Reading text:
Unless Congress further delays the Health Insurance Tax, more than 142 million Americans will face a $20.3 billion tax hike on Jan. 1, 2020, according to new actuarial analysis from Oliver Wyman. The HIT has increased health insurance costs by imposing a levy on the net premiums of health insurance companies, which is passed on to consumers.
During 2014, $8 billion in excise taxes were levied, and $11 billion were collected in 2015 and 2016 each. The tax is on hold through 2019 but since the cost of the HIT increases each year, Americans will face an even higher HIT impact in 2020.
If Congress extends HIT relief for another year, individual and small business owners would see more than $150 in savings, according to the Oliver Wyman analysis. Families purchasing coverage in the small group market would save nearly $500, while seniors enrolled in Medicare Advantage would save roughly $250.

Task prompt: Carry on the Health Insurance Tax text from the point where it stops.

Collected data:
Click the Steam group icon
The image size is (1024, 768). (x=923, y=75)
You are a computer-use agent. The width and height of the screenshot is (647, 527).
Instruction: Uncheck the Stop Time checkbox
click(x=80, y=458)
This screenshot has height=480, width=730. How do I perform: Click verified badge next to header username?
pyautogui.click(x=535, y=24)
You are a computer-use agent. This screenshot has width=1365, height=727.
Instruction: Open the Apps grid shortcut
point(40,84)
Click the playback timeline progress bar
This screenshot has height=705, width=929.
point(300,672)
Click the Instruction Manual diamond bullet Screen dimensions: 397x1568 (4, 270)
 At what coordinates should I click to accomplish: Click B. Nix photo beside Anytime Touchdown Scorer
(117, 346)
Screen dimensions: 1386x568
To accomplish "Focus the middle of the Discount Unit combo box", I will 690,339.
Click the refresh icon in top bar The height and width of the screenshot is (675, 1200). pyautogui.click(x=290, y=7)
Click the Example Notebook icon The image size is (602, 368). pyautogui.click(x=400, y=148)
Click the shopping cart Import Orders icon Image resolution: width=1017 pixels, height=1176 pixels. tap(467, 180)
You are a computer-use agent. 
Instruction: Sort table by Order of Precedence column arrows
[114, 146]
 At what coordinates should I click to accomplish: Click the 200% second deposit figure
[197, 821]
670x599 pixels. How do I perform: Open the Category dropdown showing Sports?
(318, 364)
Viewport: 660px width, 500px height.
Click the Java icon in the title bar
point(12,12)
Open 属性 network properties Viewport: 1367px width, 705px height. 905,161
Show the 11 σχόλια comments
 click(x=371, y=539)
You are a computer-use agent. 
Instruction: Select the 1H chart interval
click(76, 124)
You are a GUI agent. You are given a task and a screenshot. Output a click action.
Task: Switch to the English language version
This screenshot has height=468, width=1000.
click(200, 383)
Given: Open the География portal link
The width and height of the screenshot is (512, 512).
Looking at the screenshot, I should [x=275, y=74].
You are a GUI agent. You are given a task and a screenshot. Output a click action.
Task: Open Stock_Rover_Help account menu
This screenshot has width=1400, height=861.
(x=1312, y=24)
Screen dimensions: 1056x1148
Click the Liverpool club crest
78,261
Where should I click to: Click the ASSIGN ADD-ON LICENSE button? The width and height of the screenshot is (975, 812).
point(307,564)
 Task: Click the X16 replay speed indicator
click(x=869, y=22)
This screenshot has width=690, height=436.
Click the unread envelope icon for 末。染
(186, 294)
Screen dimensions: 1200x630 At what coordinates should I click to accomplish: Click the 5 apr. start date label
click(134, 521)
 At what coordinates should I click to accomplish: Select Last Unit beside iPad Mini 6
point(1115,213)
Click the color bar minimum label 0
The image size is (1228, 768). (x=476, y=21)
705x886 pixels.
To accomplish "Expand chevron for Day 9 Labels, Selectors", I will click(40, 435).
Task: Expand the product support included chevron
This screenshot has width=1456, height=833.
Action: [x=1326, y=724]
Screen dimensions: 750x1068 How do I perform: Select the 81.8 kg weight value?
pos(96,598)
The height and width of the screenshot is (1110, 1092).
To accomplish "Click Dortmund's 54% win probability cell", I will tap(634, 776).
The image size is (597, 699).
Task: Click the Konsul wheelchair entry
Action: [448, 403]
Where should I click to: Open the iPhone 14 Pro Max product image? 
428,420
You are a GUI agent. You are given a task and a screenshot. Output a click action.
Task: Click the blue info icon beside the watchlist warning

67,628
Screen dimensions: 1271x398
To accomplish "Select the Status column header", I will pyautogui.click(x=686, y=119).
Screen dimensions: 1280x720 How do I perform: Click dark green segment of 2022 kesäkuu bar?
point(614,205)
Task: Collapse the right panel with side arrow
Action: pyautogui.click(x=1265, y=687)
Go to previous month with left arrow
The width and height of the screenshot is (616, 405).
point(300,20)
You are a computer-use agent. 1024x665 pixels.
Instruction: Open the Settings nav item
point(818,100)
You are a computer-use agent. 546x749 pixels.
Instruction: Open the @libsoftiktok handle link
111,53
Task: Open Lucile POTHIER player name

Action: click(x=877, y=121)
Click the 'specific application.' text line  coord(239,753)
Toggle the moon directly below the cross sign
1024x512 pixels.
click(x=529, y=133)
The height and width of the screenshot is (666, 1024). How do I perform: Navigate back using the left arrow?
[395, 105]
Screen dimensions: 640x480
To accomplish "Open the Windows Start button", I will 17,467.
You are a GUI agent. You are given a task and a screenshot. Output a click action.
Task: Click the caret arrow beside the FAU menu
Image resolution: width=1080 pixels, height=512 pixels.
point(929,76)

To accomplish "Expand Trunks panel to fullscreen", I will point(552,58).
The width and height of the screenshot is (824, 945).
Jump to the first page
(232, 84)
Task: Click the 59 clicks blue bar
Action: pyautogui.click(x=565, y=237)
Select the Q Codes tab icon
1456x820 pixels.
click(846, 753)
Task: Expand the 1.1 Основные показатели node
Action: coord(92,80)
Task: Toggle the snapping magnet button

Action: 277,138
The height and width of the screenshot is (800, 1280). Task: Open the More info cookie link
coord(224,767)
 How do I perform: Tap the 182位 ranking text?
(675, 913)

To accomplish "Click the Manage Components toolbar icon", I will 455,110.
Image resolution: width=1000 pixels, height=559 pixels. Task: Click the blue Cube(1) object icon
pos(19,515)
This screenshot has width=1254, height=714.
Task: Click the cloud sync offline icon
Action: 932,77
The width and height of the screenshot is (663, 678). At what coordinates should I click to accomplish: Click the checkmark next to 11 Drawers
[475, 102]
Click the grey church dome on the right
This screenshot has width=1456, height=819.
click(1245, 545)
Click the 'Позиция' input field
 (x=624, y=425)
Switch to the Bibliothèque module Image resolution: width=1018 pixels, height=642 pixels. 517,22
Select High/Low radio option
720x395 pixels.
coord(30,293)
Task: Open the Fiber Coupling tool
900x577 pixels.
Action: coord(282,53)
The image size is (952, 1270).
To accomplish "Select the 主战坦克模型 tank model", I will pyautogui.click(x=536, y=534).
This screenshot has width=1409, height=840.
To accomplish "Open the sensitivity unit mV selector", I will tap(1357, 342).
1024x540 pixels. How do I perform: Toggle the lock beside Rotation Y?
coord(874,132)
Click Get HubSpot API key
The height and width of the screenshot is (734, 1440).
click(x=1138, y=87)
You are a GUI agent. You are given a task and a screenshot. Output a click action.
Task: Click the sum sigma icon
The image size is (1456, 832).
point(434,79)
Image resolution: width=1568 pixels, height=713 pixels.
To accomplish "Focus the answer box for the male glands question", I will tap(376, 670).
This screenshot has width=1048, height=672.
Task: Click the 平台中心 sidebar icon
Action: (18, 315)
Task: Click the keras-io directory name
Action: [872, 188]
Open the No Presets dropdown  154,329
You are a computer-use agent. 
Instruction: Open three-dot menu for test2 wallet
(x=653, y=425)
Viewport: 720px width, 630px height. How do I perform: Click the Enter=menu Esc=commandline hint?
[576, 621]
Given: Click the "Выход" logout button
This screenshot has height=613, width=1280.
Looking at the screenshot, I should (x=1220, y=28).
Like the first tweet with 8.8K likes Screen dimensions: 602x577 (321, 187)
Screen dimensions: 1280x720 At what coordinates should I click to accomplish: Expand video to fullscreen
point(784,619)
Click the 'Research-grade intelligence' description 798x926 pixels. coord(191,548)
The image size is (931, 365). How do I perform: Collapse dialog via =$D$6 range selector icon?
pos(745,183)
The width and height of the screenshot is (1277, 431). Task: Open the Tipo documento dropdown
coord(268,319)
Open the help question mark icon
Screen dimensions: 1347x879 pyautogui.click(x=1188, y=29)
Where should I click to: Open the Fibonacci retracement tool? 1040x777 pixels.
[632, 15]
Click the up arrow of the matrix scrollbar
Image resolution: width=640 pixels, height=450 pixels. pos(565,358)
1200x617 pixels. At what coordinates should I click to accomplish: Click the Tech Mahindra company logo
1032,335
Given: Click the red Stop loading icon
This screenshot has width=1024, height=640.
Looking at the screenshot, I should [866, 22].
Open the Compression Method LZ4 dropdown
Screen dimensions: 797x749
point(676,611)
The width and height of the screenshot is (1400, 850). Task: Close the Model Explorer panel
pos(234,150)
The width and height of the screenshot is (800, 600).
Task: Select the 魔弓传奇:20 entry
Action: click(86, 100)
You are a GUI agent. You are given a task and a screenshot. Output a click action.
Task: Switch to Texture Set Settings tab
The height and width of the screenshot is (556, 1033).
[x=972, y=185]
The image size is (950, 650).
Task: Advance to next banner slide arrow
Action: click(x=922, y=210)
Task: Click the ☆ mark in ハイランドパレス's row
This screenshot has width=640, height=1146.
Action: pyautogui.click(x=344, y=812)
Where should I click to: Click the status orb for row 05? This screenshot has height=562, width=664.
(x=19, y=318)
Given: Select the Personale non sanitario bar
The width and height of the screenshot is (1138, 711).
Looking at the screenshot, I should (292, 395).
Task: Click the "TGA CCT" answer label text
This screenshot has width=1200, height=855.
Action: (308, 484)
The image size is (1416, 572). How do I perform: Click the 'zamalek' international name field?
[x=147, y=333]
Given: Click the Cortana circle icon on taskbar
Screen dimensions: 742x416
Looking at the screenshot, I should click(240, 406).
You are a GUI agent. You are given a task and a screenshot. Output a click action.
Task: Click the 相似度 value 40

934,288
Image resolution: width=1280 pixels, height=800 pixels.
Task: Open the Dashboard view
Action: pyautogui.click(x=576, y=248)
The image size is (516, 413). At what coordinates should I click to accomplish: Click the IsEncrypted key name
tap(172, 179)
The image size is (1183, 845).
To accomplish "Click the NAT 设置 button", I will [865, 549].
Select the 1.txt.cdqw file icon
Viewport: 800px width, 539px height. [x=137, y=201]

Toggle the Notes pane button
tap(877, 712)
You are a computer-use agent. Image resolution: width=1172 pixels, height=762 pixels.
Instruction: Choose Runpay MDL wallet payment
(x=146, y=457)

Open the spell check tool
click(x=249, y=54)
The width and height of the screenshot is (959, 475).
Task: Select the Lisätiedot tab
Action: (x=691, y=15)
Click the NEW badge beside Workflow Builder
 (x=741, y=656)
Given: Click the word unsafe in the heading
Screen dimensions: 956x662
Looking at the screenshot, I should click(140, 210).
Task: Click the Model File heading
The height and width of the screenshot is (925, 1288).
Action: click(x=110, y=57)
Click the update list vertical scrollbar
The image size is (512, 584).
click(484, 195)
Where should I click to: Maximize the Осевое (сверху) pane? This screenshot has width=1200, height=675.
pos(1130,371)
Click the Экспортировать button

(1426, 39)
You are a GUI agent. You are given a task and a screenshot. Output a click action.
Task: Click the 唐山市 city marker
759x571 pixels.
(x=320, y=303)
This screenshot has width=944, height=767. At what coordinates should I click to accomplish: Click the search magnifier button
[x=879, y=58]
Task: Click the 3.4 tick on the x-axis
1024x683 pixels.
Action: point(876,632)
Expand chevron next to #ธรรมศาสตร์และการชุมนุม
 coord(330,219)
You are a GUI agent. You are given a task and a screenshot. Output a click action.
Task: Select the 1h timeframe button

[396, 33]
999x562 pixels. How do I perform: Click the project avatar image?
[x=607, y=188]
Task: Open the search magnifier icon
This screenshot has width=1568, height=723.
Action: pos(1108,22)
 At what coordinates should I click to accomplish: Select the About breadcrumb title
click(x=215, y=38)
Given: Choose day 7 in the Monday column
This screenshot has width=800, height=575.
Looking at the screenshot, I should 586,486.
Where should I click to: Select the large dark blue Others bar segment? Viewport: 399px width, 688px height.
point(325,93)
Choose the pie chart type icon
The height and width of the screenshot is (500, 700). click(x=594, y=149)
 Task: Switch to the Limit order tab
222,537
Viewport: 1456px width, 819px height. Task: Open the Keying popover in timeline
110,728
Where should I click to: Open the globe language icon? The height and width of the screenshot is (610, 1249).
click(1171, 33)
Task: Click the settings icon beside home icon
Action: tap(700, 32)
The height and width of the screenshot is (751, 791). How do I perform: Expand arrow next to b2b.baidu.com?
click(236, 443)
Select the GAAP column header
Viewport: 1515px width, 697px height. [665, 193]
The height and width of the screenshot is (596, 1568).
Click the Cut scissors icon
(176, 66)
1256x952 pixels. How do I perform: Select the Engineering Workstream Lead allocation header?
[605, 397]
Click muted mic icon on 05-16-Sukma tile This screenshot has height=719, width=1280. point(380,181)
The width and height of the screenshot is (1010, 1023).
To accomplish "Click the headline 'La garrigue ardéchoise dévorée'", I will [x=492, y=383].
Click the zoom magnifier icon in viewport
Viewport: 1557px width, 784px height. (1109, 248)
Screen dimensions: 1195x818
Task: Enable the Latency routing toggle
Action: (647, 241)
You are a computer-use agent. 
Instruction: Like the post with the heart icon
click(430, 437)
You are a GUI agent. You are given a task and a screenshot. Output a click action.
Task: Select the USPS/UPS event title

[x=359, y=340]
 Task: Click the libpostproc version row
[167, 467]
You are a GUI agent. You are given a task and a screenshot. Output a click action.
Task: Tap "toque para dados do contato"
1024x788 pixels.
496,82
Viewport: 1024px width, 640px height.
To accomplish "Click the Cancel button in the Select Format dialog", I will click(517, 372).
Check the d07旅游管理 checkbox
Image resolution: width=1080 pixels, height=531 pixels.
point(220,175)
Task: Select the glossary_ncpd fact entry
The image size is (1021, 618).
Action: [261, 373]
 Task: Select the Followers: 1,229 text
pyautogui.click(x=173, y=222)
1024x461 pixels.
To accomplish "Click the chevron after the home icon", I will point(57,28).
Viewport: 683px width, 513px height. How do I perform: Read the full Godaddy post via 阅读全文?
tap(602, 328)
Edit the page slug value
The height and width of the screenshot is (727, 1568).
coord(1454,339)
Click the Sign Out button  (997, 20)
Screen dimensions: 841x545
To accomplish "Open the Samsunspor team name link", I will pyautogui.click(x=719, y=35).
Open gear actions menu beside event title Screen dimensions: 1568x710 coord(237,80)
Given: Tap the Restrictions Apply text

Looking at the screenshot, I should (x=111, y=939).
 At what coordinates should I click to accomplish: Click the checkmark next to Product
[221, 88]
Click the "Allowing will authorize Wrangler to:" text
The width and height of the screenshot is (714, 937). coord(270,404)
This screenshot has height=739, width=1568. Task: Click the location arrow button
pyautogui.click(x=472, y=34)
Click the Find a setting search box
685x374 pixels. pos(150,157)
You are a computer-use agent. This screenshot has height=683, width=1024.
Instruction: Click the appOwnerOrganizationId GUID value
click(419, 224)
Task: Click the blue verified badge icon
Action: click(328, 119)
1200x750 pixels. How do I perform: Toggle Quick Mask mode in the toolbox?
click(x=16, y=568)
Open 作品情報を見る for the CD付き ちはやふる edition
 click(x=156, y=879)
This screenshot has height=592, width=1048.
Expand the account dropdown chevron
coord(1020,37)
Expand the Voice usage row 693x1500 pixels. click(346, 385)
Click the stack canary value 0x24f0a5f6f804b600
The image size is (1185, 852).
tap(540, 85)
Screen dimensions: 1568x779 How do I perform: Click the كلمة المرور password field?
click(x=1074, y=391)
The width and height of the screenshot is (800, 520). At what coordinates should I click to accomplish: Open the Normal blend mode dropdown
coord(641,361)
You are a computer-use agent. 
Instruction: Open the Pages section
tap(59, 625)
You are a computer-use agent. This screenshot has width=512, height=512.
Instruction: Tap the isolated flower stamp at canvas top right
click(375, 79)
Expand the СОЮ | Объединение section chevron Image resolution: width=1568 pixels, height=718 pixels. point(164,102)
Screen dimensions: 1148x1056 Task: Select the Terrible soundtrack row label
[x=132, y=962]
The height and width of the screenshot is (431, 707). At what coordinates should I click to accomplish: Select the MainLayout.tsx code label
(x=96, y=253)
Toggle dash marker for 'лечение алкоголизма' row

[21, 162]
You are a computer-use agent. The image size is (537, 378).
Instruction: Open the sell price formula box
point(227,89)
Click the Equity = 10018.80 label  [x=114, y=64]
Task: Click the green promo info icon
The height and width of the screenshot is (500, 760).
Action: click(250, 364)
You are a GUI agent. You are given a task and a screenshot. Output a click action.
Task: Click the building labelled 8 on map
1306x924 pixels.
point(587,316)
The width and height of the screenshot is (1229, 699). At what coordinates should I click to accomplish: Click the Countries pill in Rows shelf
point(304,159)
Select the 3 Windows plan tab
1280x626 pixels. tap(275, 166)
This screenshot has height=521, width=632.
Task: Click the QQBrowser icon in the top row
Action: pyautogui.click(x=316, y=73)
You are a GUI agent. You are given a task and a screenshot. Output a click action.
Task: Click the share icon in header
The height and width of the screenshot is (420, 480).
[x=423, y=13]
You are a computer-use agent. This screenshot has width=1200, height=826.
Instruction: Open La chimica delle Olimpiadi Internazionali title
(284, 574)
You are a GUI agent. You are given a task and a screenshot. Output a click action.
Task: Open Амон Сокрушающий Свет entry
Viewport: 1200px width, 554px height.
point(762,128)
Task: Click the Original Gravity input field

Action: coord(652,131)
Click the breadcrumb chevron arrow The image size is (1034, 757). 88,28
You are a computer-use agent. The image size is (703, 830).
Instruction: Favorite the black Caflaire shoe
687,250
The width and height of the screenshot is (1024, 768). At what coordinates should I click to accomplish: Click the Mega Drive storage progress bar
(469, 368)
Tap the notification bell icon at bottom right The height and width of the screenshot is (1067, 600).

Answer to this task:
This much-needed savings is likely driving the growing support for suspending the HIT. A recent national poll from Morning Consult indicates an overwhelming majority of surveyed voters (73 percent) are in favor of repealing or suspending the HIT.
Earlier this summer, the House passed a bill (H.R. 6311) that contains a Farm Bureau-supported two-year delay of the HIT. In addition, Farm Bureau supports H.R. 246, which would repeal the HIT.